NETSCOUT: Threat Actors Harness AI to Amplify DDoS Attacks

Distributed Denial-of-Service (DDoS) attacks are a form of cyberattack that overwhelms a targeted system, such as a website or network, with a surge of internet traffic, making it inaccessible to legitimate users.

These attacks have been a long-standing threat in the digital world.

New research from NETSCOUT indicates that the threat has not only persisted but has also evolved.

In NETSCOUT's 1H2025 DDoS Threat Intelligence Report, it was found that DDoS attacks continue to dominate the cybersecurity landscape, fuelled by AI, empowered hacktivists and nation-state actors who consistently weaponise these methods to undermine critical infrastructure globally.

What are hacktivists?

Hacktivists are individuals or groups who gain unauthorised access to computer systems to promote social or political objectives.

Unlike traditional cybercriminals who are motivated by financial gain, hacktivists aim to raise awareness, protest perceived injustices or urge social change.

Their tactics often include disrupting services through DDoS attacks, defacing websites, leaking sensitive data or hijacking social media accounts.

Their activities blur the line between activism and cybercrime, positioning them as significant entities in the current digital environment.

NoName057(16) is a well-known hacktivist group recognised for executing large-scale, coordinated DDoS attacks, mainly targeting governments and critical sectors.

In 2025, the group claimed responsibility for over 475 attacks in March alone, significantly outpacing the activity of other similar groups.

The severity of DDoS attacks

DDoS attacks have transformed from simple cybercrime tactics into precise and strategic digital weapons.

In the first half of 2025 alone, NETSCOUT recorded more than 8 million DDoS attacks globally, with more than 3.2 million in the EMEA region alone.

These numbers highlight the enduring presence of DDoS as a method of attack, but they only hint at the underlying changes taking place.

One of the major changes is in the scale and sophistication of the attacks.

NETSCOUT recorded more than 50 attacks exceeding a terabit per second (Tbps), including a record-breaking 3.12Tbps attack in the Netherlands.

This level of digital onslaught is now paired with technical complexity.

Multi-vector attacks, carpet-bombing tactics and AI-powered automation render traditional defences increasingly inadequate.

“As hacktivist groups leverage more automation, shared infrastructure and evolving tactics, organisations must recognise that traditional defences are no longer sufficient,” says Richard Hummel, NETSCOUT’s Director of Threat Intelligence. 

“The integration of AI assistants and the use of LLMs, such as WormGPT and FraudGPT, escalates that concern. 

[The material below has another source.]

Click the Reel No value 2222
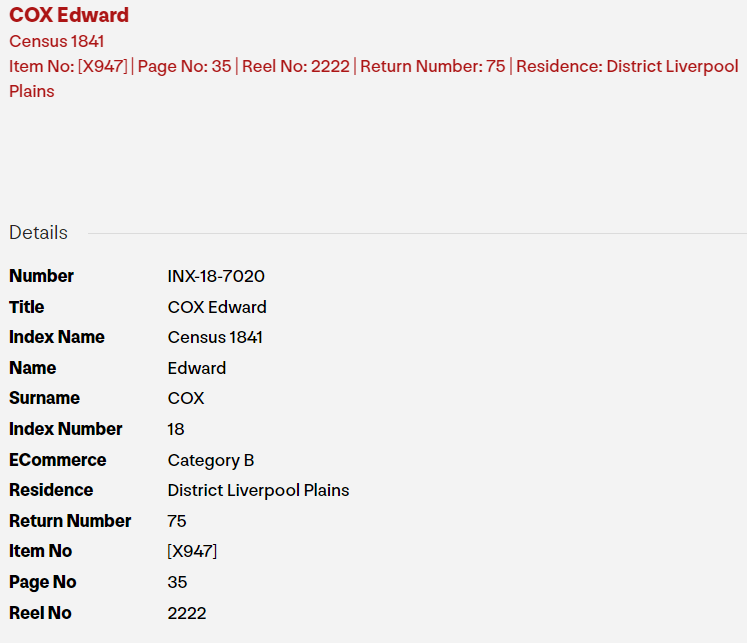 click(x=187, y=613)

“And, while the recent takedown of NoName057(16) was successful in temporarily reducing the group’s DDoS botnet activities, preventing a future return to the top DDoS hacktivist threat is not guaranteed. 

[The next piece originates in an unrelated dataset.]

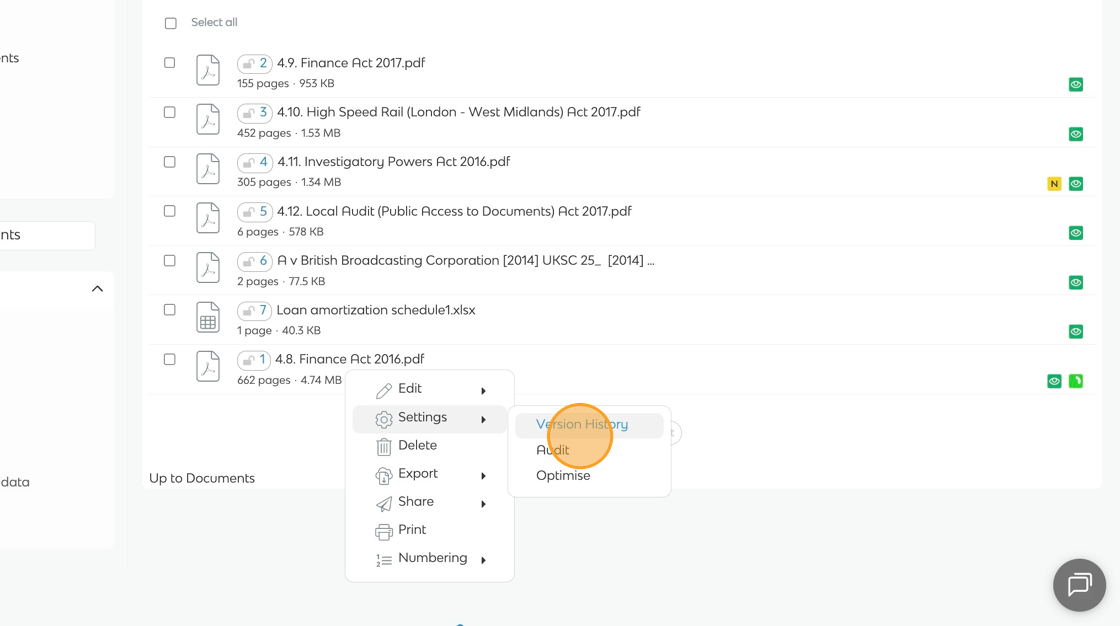Click the PDF icon of Local Audit Act 2017
The width and height of the screenshot is (1120, 626).
(x=208, y=219)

“Organisations need intelligence-driven, proven DDoS defences that can deal with the sophisticated attacks we see today.”

Democratising DDoS

Previously, launching a DDoS attack demanded technical expertise, but the emergence of DDoS-for-hire services has democratised access, empowering a broader array of threat actors.

Even inexperienced attackers can now launch impactful campaigns, while experienced entities deploy botnets comprising tens of thousands of compromised IoT devices, servers and routers.

This democratisation has made DDoS a cost-effective tool for hacktivists and geopolitical actors.

During the 2025 India-Pakistan and Iran-Israel conflicts, coordinated DDoS attacks severely disrupted government and financial sectors, showcasing DDoS's strategic use in modern cyberwarfare.

In June alone, more than 15,000 attacks targeted Iran, with nearly 300 affecting Israel.

AI: Supercharging attackers

While DDoS-as-a-service lowers the entry threshold, AI is amplifying the impact.

Cybercriminals are increasingly employing large language models like WormGPT and FraudGPT to generate scripts, automate reconnaissance and devise new offensive strategies.

AI-enhanced automation enables the scaling of attacks, evading detection and adapting to evolving network defences in real time.

NETSCOUT’s message

The message from NETSCOUT’s findings is clear: DDoS is not going away and traditional defences are insufficient.

Attackers innovate faster than defenders adapt. Only intelligence-driven, adaptive protection stands a chance against today’s industrial-scale, AI-driven DDoS campaigns.

For organisations and service providers, this necessitates investing in cutting-edge threat intelligence, deep-packet inspection and automated response mechanisms capable of matching attacker speed and sophistication.

With global traffic surpassing 800Tbps and an increasing number of threat actors, defending the digital landscape is becoming the central security challenge of our era.